PyMC is not used only for NUTS sampling.

However if we see a way to make the computation more stable without an eps hack, that could be pursued, but probably need a MWE for that

velochy commented 7 months ago

I've thought about this a fair bit and even tried rewriting sigmoid(x)-sigmoid(y) with a multiplicative tanh identity in the hopes it preserve small values, but it did not seem to improve on the status quo.

Maybe it still makes sense to add the eps hack, but with a parameter flag that would allow it to be turned off for the niche use cases that it messes with?

ricardoV94 commented 7 months ago

I don't think we should add it, even less by default.

When someone defines a distribution and requests it's logp we should try to honor the right expression, not something that is hacked to work in some edge cases. Floating precision issues happen everywhere, sigmas can also underflow to 0 sometimes. The modeller is allowed to tweak values as they see fit prior to using a given distribution to work around any issues their particular model/data have.

If you have evidence this is a widespread problem when using this distribution, in that most people won't be able to do anything useful with it, that would be a more compelling case. This kind of hacks have a tendency to creep in in the source code and make things messier over time.

If you think this is a general problem with this distribution, a reproducible example would help here. The first step would be seeing if there's room to define things in a more numerical precise way without hacks.

velochy commented 7 months ago

ok, fair enough. I don't think its widespread, although it did take me a couple of days to figure out why it was failing and I was hoping to spare others of the same fate. But I see your point about this essentially building technical debt and understand why you want to keep the code base clean:) Feel free to close this issue. As I said, I already resolved the issue for myself.

ricardoV94 commented 7 months ago

One thing we do try is to give better debugging tools. If you have a problematic point you can pass it to model.debug(pt, fn="dlogp") for example to see if there are nan grads. The issue is numpyro is a bit too blackbox sometimes and you can't easily get the info of what is failing where.

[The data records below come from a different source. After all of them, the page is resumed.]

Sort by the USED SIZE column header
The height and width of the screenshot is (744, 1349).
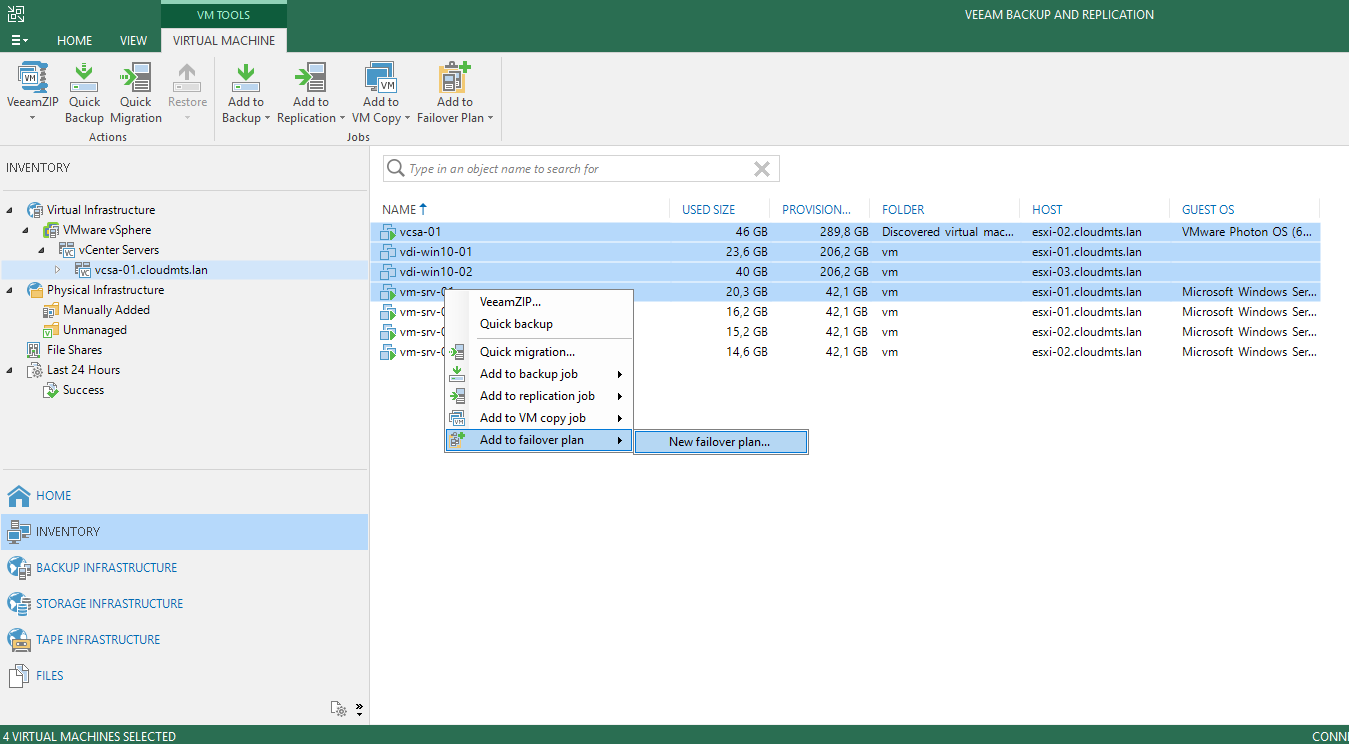(x=708, y=210)
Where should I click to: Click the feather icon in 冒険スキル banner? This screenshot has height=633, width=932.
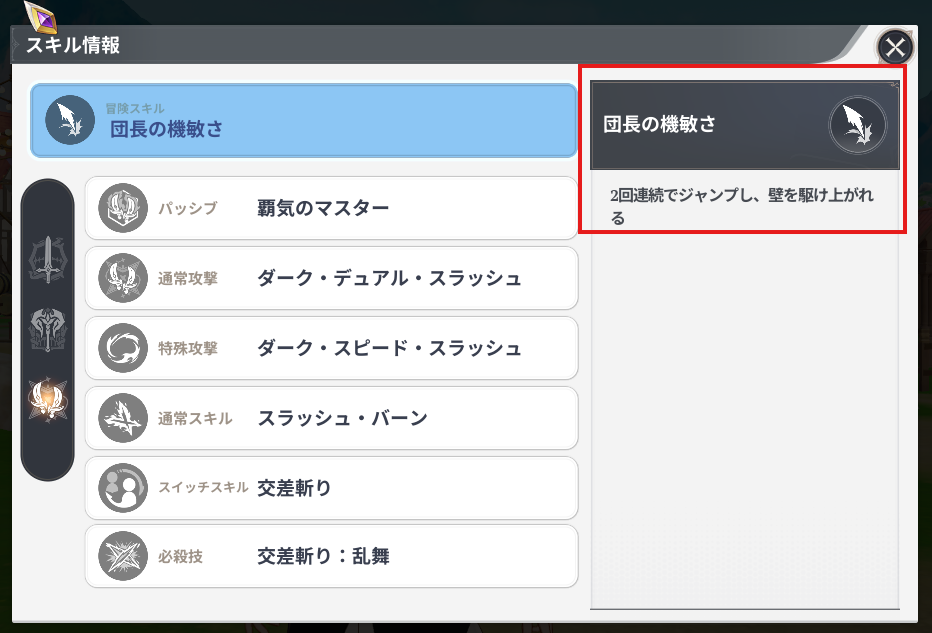[x=70, y=121]
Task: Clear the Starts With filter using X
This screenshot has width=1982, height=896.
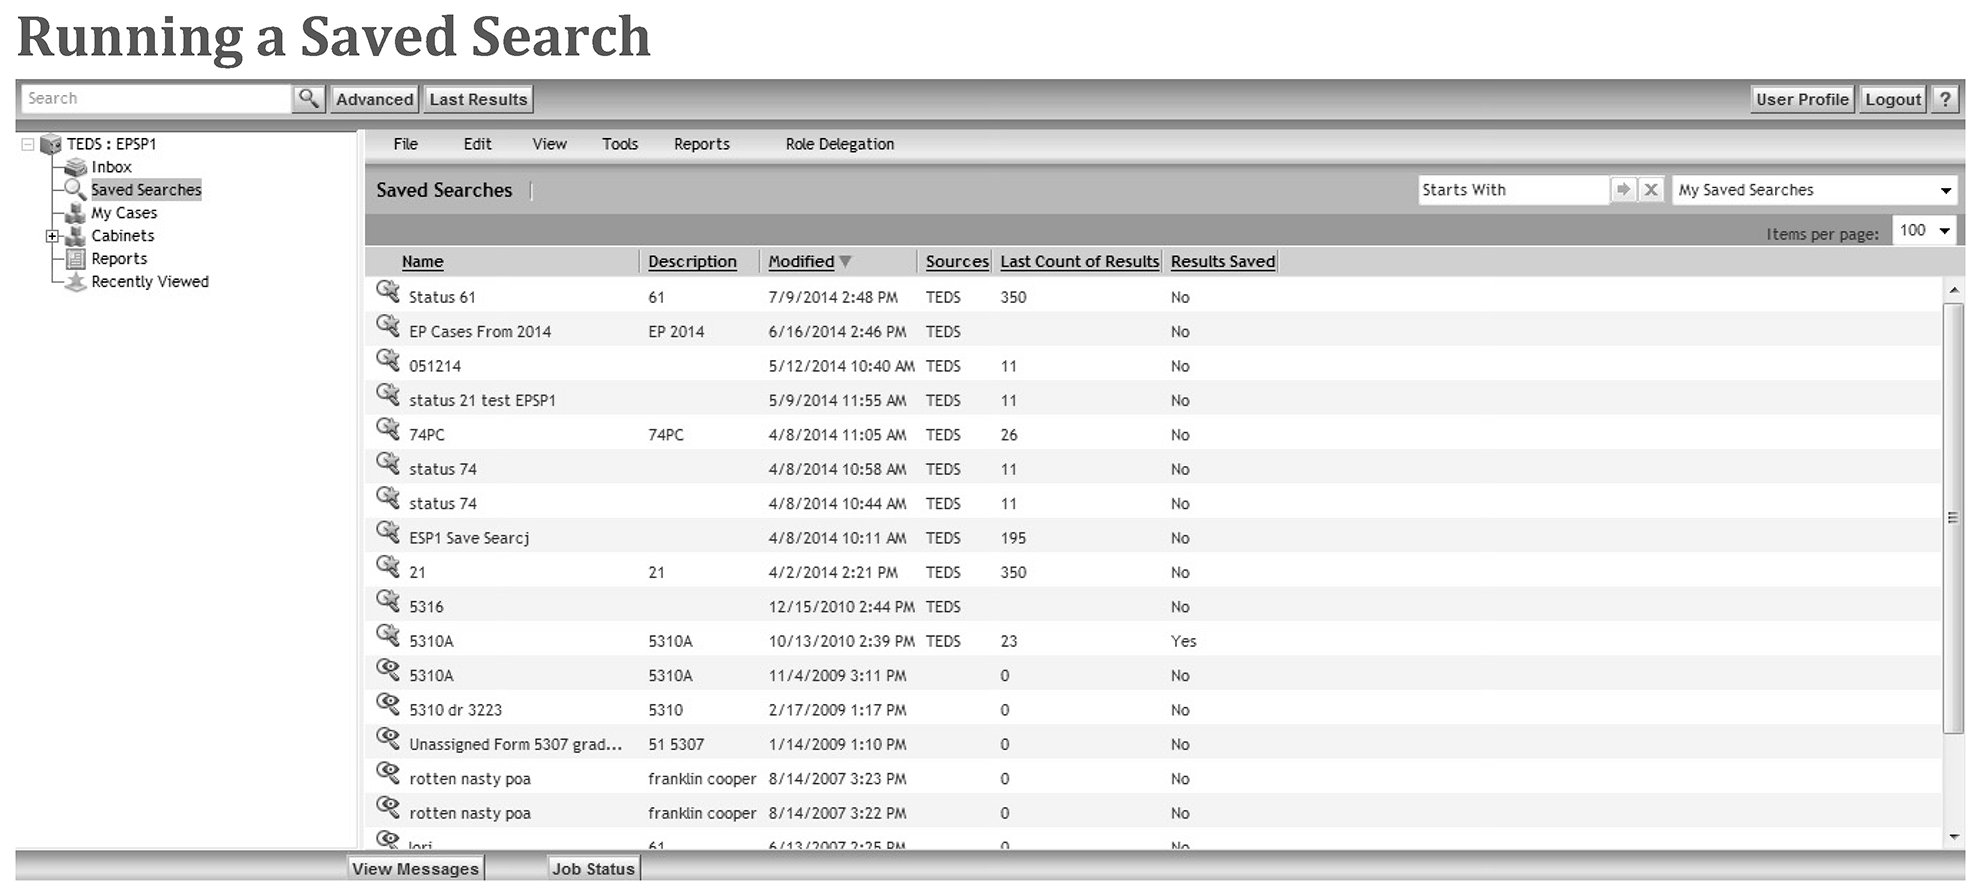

This is compounded by the fact that JAX does not allow any runtime checks / asserts, although point 5. could help a bit: https://github.com/pymc-devs/pymc/issues/6841#issuecomment-1661680771

I'll leave the issue opened a bit longer to see if anyone else has had issues with the OrderedMultinomial

ricardoV94 commented 7 months ago

We can also add a note in the documentation of the distribution if you think that would have spared you some trouble

velochy commented 7 months ago

We can also add a note in the documentation of the distribution if you think that would have spared you some trouble

It probably would have, but I'm not sure how to phrase it.

"This distribution can result in samplers failing because a probability for a bin can become zero. The woraround for this is to implement it yourself and add 1e-30 to all bins."

would sound very out of place, don't you think?